* _What to produce_: Every line of the records below from the line with "Click the four-squares grid menu bar icon" up to and including the line with "Go back to the previous page" must be reproduced exactly, and no line outside that range.

* _Records for the task_:

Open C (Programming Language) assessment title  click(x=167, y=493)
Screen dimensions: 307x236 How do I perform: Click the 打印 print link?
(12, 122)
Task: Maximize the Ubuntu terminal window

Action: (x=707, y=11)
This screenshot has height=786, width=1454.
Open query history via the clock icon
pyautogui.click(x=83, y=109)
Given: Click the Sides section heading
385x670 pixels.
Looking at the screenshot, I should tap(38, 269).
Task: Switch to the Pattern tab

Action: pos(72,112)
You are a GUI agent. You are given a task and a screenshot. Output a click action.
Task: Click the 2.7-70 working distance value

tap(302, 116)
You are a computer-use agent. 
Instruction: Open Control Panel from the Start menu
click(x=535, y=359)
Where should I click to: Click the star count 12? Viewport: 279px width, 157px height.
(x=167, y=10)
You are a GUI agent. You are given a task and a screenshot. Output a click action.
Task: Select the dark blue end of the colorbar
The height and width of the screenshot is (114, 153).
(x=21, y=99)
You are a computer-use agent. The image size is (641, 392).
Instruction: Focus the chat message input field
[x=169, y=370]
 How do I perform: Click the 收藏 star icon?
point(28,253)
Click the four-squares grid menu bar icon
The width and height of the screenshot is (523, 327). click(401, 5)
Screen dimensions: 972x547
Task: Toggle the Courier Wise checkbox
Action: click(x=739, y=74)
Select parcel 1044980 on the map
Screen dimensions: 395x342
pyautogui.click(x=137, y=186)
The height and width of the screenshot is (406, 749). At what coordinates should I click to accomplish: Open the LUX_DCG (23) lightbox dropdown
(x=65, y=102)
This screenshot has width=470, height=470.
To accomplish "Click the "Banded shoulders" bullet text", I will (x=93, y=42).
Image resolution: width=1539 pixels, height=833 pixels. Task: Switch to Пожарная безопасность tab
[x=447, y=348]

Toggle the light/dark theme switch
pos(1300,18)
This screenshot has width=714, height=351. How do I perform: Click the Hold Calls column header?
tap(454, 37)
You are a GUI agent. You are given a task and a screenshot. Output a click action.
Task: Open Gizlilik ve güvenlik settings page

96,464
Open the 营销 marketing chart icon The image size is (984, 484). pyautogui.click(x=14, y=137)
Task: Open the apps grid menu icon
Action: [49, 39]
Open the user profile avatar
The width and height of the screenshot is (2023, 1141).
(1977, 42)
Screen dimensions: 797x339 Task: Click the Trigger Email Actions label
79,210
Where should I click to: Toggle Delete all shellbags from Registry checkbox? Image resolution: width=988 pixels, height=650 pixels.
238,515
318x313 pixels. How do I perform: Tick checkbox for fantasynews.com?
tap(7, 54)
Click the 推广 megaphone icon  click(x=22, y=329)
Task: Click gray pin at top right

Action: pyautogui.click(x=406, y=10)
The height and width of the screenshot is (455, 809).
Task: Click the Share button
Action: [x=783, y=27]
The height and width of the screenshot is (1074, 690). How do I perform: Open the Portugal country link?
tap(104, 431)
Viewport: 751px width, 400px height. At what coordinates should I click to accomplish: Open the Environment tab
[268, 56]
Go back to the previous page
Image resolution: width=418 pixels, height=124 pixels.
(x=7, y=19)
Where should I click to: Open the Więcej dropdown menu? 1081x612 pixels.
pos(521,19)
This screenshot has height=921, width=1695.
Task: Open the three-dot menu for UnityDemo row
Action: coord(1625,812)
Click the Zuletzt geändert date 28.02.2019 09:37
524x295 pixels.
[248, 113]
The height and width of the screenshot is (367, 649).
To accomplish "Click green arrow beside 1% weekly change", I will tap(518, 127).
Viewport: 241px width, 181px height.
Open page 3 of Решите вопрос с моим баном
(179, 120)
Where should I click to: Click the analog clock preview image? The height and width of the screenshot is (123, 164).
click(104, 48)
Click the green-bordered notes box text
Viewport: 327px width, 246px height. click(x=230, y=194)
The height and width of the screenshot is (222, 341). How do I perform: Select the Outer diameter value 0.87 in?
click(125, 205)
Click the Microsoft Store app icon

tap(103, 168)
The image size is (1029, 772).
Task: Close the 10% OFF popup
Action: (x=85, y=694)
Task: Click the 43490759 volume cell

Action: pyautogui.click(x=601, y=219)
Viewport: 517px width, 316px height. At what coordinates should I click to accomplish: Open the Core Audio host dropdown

* _Response to the exercise_:
Click the four-squares grid menu bar icon
The width and height of the screenshot is (523, 327). click(401, 5)
Screen dimensions: 972x547
Task: Toggle the Courier Wise checkbox
Action: click(x=739, y=74)
Select parcel 1044980 on the map
Screen dimensions: 395x342
pyautogui.click(x=137, y=186)
The height and width of the screenshot is (406, 749). At what coordinates should I click to accomplish: Open the LUX_DCG (23) lightbox dropdown
(x=65, y=102)
This screenshot has width=470, height=470.
To accomplish "Click the "Banded shoulders" bullet text", I will (x=93, y=42).
Image resolution: width=1539 pixels, height=833 pixels. Task: Switch to Пожарная безопасность tab
[x=447, y=348]

Toggle the light/dark theme switch
pos(1300,18)
This screenshot has width=714, height=351. How do I perform: Click the Hold Calls column header?
tap(454, 37)
You are a GUI agent. You are given a task and a screenshot. Output a click action.
Task: Open Gizlilik ve güvenlik settings page

96,464
Open the 营销 marketing chart icon The image size is (984, 484). pyautogui.click(x=14, y=137)
Task: Open the apps grid menu icon
Action: [49, 39]
Open the user profile avatar
The width and height of the screenshot is (2023, 1141).
(1977, 42)
Screen dimensions: 797x339 Task: Click the Trigger Email Actions label
79,210
Where should I click to: Toggle Delete all shellbags from Registry checkbox? Image resolution: width=988 pixels, height=650 pixels.
238,515
318x313 pixels. How do I perform: Tick checkbox for fantasynews.com?
tap(7, 54)
Click the 推广 megaphone icon  click(x=22, y=329)
Task: Click gray pin at top right

Action: pyautogui.click(x=406, y=10)
The height and width of the screenshot is (455, 809).
Task: Click the Share button
Action: [x=783, y=27]
The height and width of the screenshot is (1074, 690). How do I perform: Open the Portugal country link?
tap(104, 431)
Viewport: 751px width, 400px height. At what coordinates should I click to accomplish: Open the Environment tab
[268, 56]
Go back to the previous page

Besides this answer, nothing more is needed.